For decades in many poultry operations, low levels of arsenic have been used in feeds for parasite control and chicken health, and, thus, it could show up at non-health threatening levels in chicken meat, mostly in the skin. But activists say there is no reason chicken feed should include small levels of arsenic, especially since food giant Tyson has discontinued disease-prevention levels in feed.

"We are not aware of any study that shows implications of any possibility of harm to human health as the result of the use of these (arsenic-containing) products at the levels directed," said Richard Lobb, a spokesperson for the National Chicken Council. Arsenic is found throughout our environment, not all of it manmade and hardly ever at levels that should concern the public, according to a great majority of health officials.

EWG sounds off

A report issued by the Environmental Working Group (EWG) suggests that Gulf fisheries could be restored by reforming the farm subsidy program to require farmers to write fertilizer management plans as a condition of receiving payments.

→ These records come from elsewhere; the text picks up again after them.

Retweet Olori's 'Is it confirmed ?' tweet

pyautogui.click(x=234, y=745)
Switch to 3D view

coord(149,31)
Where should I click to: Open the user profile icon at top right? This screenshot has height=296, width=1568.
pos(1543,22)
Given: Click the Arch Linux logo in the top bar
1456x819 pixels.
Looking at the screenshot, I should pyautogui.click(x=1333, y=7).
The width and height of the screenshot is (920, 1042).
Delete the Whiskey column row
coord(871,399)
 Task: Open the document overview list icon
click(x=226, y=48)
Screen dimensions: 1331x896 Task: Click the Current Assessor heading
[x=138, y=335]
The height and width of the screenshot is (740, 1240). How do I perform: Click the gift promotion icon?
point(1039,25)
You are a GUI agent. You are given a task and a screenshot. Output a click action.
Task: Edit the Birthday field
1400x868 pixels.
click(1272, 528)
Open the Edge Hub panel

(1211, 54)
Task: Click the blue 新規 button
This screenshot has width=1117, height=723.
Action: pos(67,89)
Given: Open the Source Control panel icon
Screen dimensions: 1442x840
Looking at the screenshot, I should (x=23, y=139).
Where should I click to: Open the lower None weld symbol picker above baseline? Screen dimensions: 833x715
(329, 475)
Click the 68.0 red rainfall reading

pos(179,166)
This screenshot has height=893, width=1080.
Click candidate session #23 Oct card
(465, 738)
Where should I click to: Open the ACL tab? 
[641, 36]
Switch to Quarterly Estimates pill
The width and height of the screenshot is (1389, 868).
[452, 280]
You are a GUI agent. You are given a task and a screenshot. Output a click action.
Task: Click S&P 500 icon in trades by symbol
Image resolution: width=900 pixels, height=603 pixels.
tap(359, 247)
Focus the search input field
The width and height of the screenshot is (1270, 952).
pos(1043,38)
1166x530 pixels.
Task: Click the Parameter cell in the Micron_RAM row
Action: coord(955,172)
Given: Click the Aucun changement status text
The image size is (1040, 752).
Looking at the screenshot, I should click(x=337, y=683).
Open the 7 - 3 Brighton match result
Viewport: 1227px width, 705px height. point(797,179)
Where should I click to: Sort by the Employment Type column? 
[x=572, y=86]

Farm Bureau supports a broad scientific review that explores the role of phosphorous and nitrogen, changes in hydrology and loss of coastal wetlands in the formation of midsummer hypoxia in the northern Gulf.

Funds available for conservation easements

The Agriculture Department on April 10 announced the availability of more than $70 million to protect agricultural land in 50 states and Puerto Rico in fiscal year 2006, through the Farm and Ranch Lands Protection Program (FRLPP).

USDA's Natural Resources Conservation Service is seeking proposals from state and local governments, federally recognized tribal governments and non-governmental organizations with an interest in working together to acquire conservation easements on farms and ranches. Proposals must be sent to NRCS state offices by May 11.

Final project selections will be announced in June.

Since the program's inception in 1996, more than 277,811 acres of farm and ranch land have been protected in 43 states.

FRLPP protects productive agricultural land by purchasing conservation easements to limit conversion of farm and ranch lands to non-agricultural uses.

USDA provides up to 50 percent of the appraised fair market value of the conservation easement in this voluntary program.

State and local entities can match that amount, including the use of landowner donations.

For more information: http://www.usda.gov/2006/04/0122.xml.

Notable Quotables

"Would American consumers rather buy lettuce that's been produced in the United States and picked here or picked across our border by the very same worker?"

—American Farm Bureau President Bob Stallman on the April 10 CBS Evening News, regarding the potential impacts to U.S. agricultural production in the absence of a comprehensive and fair guest worker program.